RECORDS PROVIDED:
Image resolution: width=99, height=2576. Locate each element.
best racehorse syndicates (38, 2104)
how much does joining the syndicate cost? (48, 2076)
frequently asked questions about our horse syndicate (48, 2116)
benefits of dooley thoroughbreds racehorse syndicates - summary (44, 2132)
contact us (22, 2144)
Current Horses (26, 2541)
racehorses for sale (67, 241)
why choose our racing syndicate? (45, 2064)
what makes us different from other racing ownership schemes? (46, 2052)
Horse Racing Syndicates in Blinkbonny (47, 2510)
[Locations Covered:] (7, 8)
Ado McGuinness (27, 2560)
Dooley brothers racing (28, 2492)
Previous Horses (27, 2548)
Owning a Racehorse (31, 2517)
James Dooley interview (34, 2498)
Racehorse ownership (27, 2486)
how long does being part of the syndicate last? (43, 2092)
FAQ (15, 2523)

DIRECTIONS: Each line that mentions the string "does" must be copied from the listing.

ANSWER BOX:
how much does joining the syndicate cost? (48, 2076)
how long does being part of the syndicate last? (43, 2092)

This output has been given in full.